Anyone that has seen Houhai at night will be able to tell you that there is very little peace and quiet there.  The sheer number of bars and restaurants seemed endless, innumerable, more than any one place could possibly need, each with patrons singing, dancing, drinking or smoking the night away as their fun and frolics are reflected in the surface of the lake.  It really is a sight to behold, and strangely beautiful with the neon signs and bright lights mirrored amongst the ripples.

It was immediately obvious; this is no place for a quiet night of football.  This is a party hotspot.  Before I had a chance to consider my choices, my taxi was already filling with boisterous young ladies either on their way home, or onto the next party.  It was settled then, I will have to take a look around.  Sadly for me, there was no football on show but I returned home eager to see the fruits of Houhai Lake another day, with a few friends and a hunger for fun.

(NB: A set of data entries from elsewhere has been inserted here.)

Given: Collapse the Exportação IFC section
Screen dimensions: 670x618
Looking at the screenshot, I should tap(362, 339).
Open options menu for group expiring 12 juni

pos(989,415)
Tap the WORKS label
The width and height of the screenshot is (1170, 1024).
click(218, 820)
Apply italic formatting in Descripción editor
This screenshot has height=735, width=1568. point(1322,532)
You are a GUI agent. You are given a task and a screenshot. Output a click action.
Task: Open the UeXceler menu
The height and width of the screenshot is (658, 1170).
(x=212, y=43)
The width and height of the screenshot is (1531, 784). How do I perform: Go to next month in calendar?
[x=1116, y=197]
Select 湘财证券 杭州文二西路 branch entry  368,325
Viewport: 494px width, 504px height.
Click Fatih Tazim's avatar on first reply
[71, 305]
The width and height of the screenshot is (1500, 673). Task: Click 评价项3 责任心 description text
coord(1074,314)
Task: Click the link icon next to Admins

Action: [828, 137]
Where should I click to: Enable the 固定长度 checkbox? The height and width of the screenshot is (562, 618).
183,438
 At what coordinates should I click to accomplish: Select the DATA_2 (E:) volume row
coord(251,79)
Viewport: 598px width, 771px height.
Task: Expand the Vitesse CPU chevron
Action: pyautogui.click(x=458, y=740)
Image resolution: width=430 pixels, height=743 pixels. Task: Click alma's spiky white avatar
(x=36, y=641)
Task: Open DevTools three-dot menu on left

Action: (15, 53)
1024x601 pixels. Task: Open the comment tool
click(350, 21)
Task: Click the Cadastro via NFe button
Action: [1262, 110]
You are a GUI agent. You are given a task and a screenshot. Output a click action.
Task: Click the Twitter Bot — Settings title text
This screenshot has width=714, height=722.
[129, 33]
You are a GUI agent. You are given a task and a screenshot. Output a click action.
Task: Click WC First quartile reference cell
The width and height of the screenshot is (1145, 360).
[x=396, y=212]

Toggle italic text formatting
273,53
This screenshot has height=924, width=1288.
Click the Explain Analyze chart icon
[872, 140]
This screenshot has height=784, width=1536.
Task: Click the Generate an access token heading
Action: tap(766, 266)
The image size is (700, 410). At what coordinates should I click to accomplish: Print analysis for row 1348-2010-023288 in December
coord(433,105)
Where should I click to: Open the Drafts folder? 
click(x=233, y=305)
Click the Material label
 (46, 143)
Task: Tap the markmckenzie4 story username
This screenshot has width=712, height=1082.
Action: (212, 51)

It was almost a week before I returned to Houhai Lake, this time with the aim of a nice lunch and a few beers with new friends, but upon arriving I couldn’t help but feel I had got the name wrong.  This wasn’t Houhai, where is the music, the parties, the flowing beers?

What greeted me was a tranquil lake, with all that one would expect of an inner city nature spot; locals relaxing under a tree, tourists drifting along the lake on paddle-propelled boats, elderly ladies practising taichi in the fresh air.  It took the full force of my imagination to envisage this place as being the same bright lights that had greeted me just a few days before, but slowly I recognised a bar name here, a seating area there.  This was definitely Houhai.

Local residents relaxing beside Houhai Lake.

It still amazes me how this place can change so much from day to night.  It has long been a popular area for the expat crowd in Beijing due to the aforementioned bars and the local hutongs with their international themed restaurants and cafés, and its close proximity to key tourist sites such as the Drum and Bell tower and Nanluoguxiang.  However during the daylight hours it is still frequented by local residents going about their usual business (and some seemingly unusual, such as the swimmers in winter), making Houhai a great place to see both sides of China.  Tea, taichi and birds are common sights in the sun, replaced by neon, music speakers and drinks in the moonlight.

The term “where old meets new” is perhaps overused, however Houhai Lake really is a place where traditional and modern entertainment don’t so much as meet, but share the same wonderful location.